Further, the selective engagement in that unsound practice by Breyer and company plainly does “reflect” their “ideologies.” As Justice Scalia points out in his devastating dissent in Roper v. Simmons (2005) …, the justices who invoke foreign law when it helps them haven’t done so when it doesn’t—“on matters ranging from the exclusionary rule, to church-state relations, to abortion.” Most recently (as I discussed in point 5 of this post), Breyer and the other justices in the majority in Obergefell—the very five who defend the misuse of foreign law—made no inquiry into foreign law. Why not? Because it would have cut against them: Foreign jurisdictions overwhelmingly reject SSM, and just last year even the European Court of Human Rights acknowledged that “it cannot be said that there exists any European consensus on allowing same-sex marriage.” In short, Breyer and company are entirely opportunistic and results-oriented in their resort to foreign law to resolve the meaning of provisions of the Constitution.
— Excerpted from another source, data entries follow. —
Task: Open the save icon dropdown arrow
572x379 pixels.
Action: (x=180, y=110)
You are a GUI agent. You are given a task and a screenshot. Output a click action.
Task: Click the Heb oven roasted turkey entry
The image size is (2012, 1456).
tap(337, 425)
(Addition reviews include John Fabian Witt in the New York Times [favorable] and Adam J. White in the Wall Street Journal [unfavorable]).  From the latter:

In fact, Justice Breyer’s critics rarely worry that judges who cite foreign law will do so too rigidly. Their concern is that such judges, lacking an anchor in the Constitution’s original meaning, will invoke foreign law in an ad hoc way, whenever it is consistent with their own views. In any event, the critics argue, international law is irrelevant to the court’s task of interpreting the Constitution’s text. As Justice Antonin Scalia observed in a 2006 speech on “outsourcing American law,” foreign experience may be helpful in writing a constitution, but the court’s job is to interpret the words of the Constitution we already have, as they were originally understood.
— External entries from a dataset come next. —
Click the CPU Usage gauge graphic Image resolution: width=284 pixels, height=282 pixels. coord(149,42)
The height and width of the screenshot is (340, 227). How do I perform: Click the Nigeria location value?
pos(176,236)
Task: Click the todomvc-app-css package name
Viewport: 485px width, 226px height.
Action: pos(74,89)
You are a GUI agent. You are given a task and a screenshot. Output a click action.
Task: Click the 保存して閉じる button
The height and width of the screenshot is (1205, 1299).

On the matter of foreign law and the Constitution, I agree with Ed Whelan that this approach has been thoroughly discredited by Obergefell.  If one is going to say (as Justice Kennedy’s majority opinion essentially did) that same-sex marriage is an inherent part of human dignity as a matter of universal principles, and if you believe that the views of foreign courts are relevant to U.S. constitutional meaning, it seems necessary to at least acknowledge the contrary views of the European Court of Human Rights (which has declined to impose same-sex marriage while generally showing sympathy for sexual orientation rights).  Acknowledging does not necessarily mean following; the South African Supreme Court, which has a constitutional mandate to consider the views of other jurisdictions, often acknowledges them without following them.  But Obergefell did not even acknowledge.  It’s hard to see this as other than an admission that the Court will discuss foreign sources when they support a conclusion reached for other reasons, and not otherwise.  And if that’s the case, a lot of happy talk about a global judicial dialogue on constitutional rights needs to be reconsidered.